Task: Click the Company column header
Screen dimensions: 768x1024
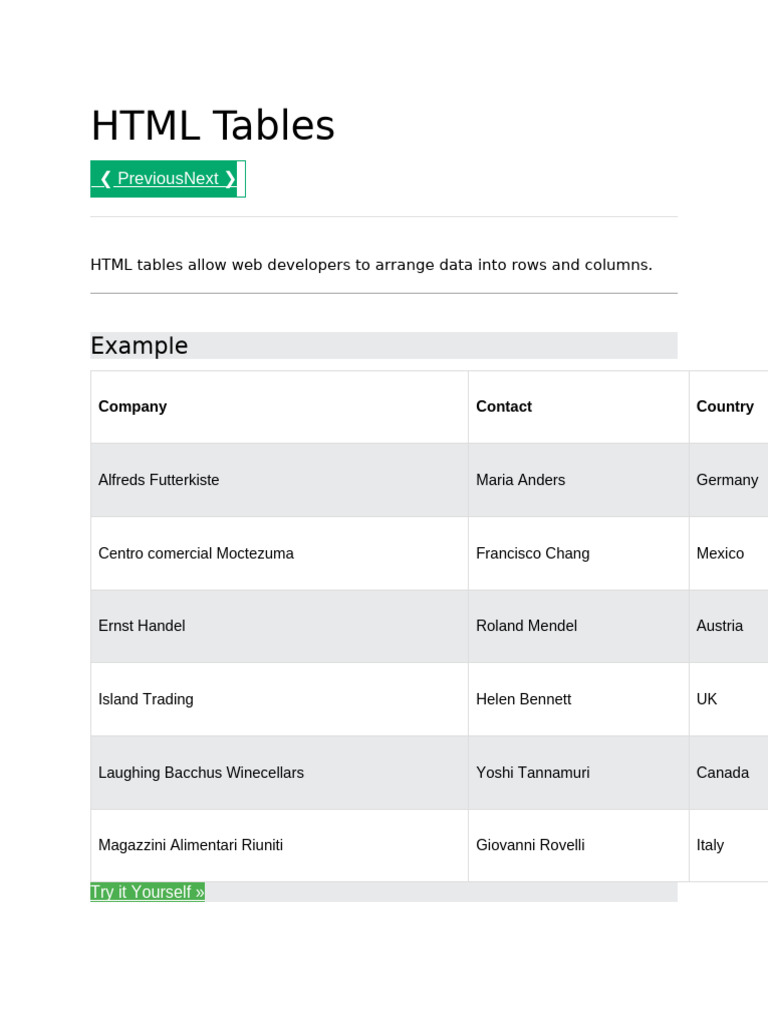Action: pos(132,407)
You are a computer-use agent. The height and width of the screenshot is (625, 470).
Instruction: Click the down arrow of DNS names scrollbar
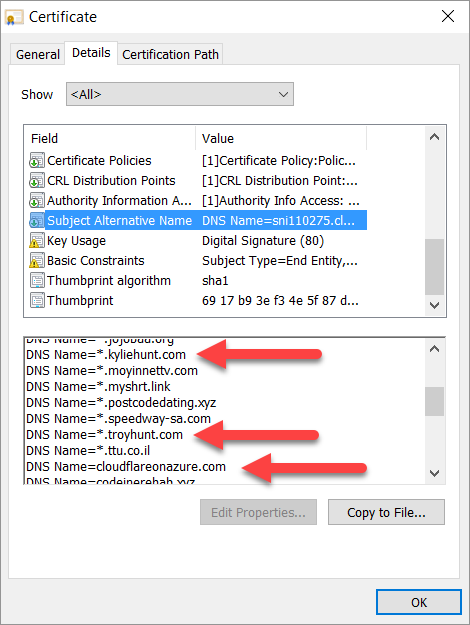(435, 473)
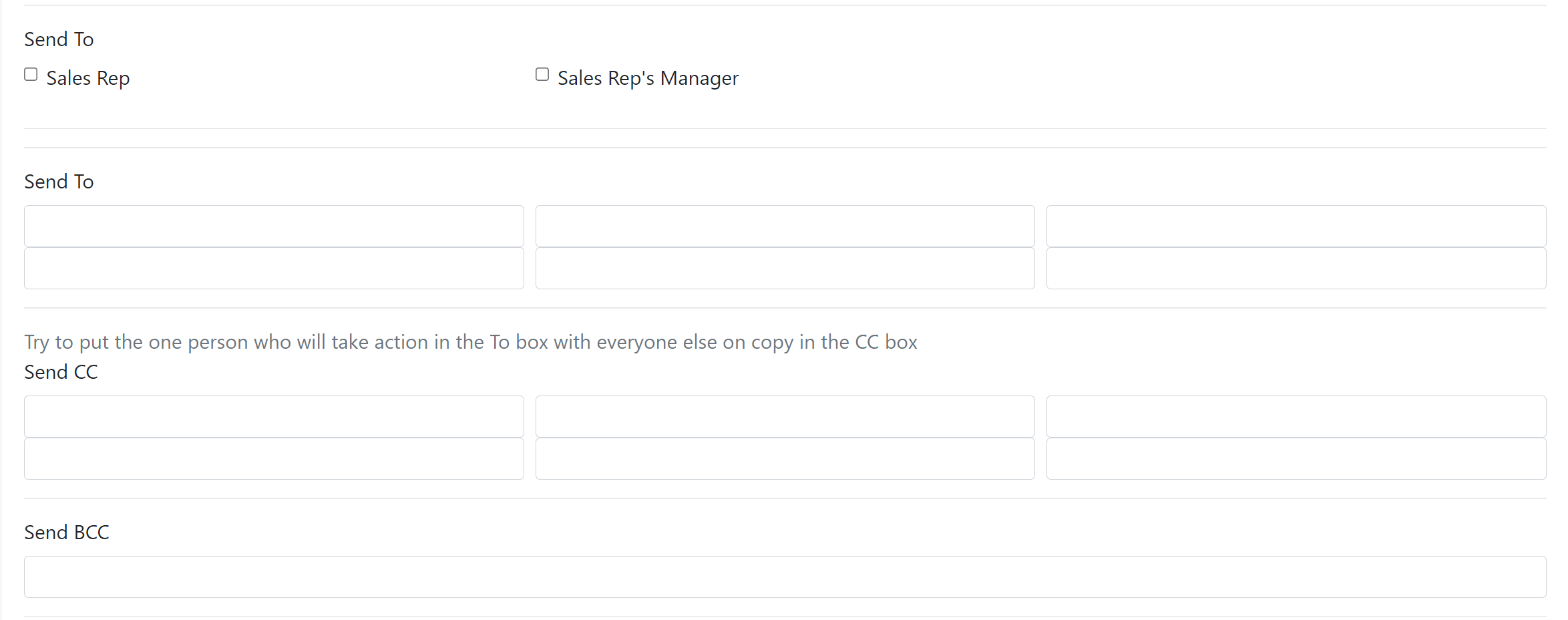This screenshot has width=1568, height=620.
Task: Click the bottom-right Send CC input field
Action: tap(1296, 458)
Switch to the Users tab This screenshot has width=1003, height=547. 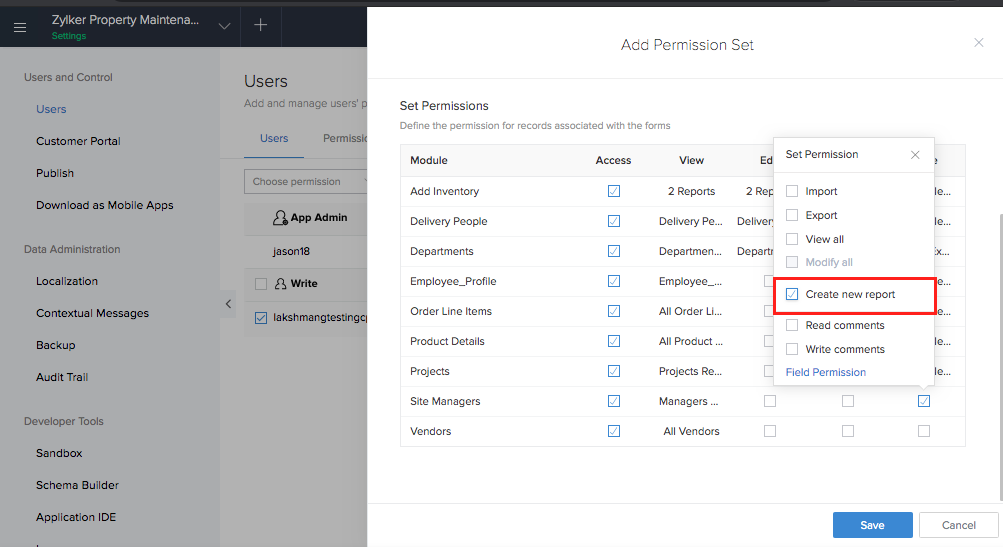click(x=274, y=139)
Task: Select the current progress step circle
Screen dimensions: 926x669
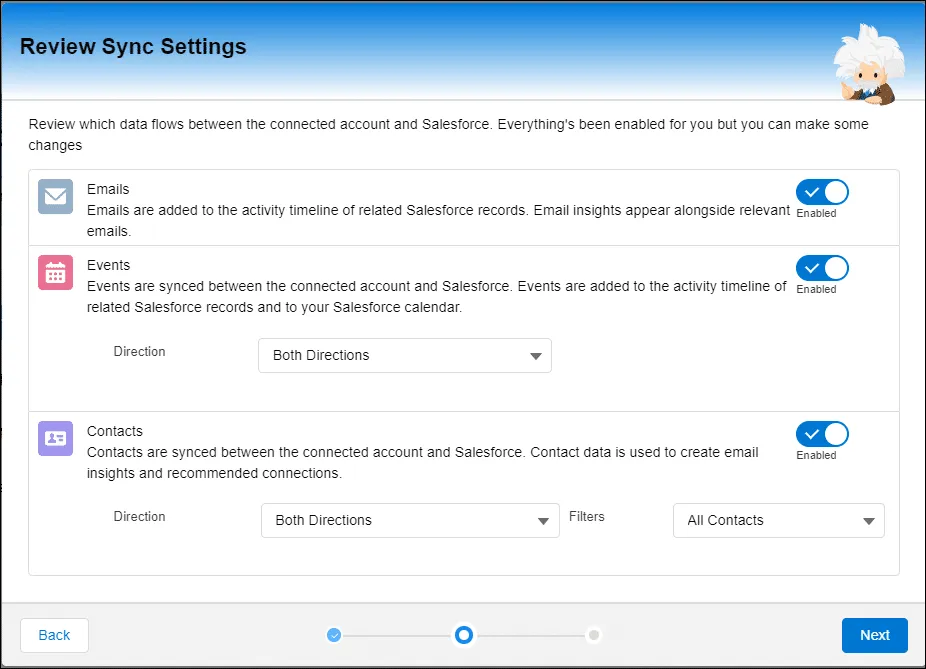Action: (464, 635)
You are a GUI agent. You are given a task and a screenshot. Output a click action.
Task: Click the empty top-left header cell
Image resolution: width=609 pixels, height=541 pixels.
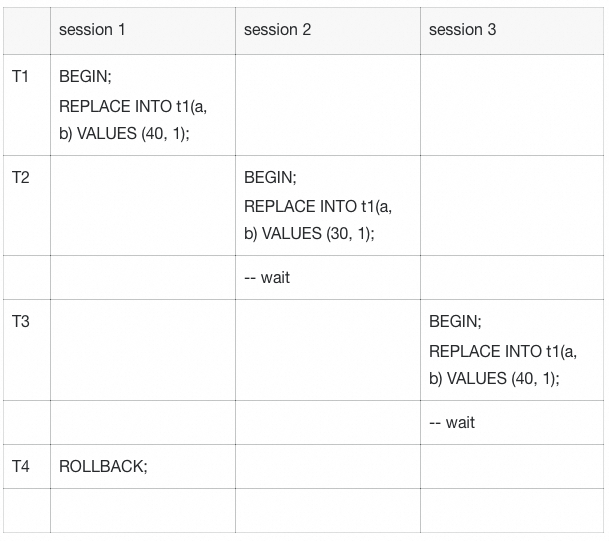pos(27,31)
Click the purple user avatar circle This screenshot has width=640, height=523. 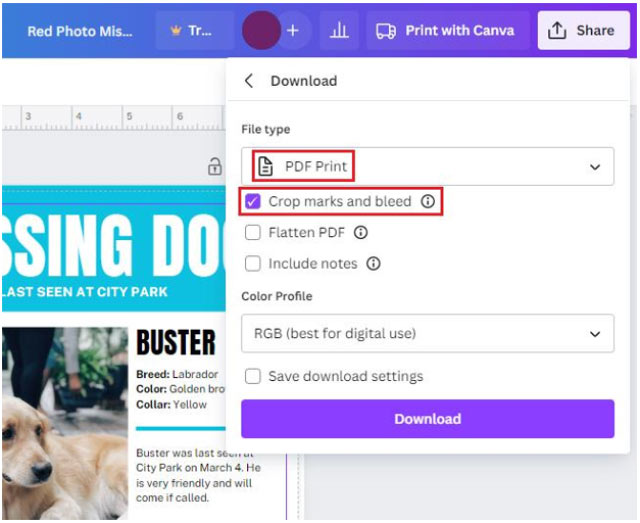click(x=261, y=31)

======

Scan the data above for the string "agent". Copy every line in which it appears.

You are a computer-use agent. The height and width of the screenshot is (625, 470).
You are a GUI agent. You are given a task and a screenshot. Output a click action.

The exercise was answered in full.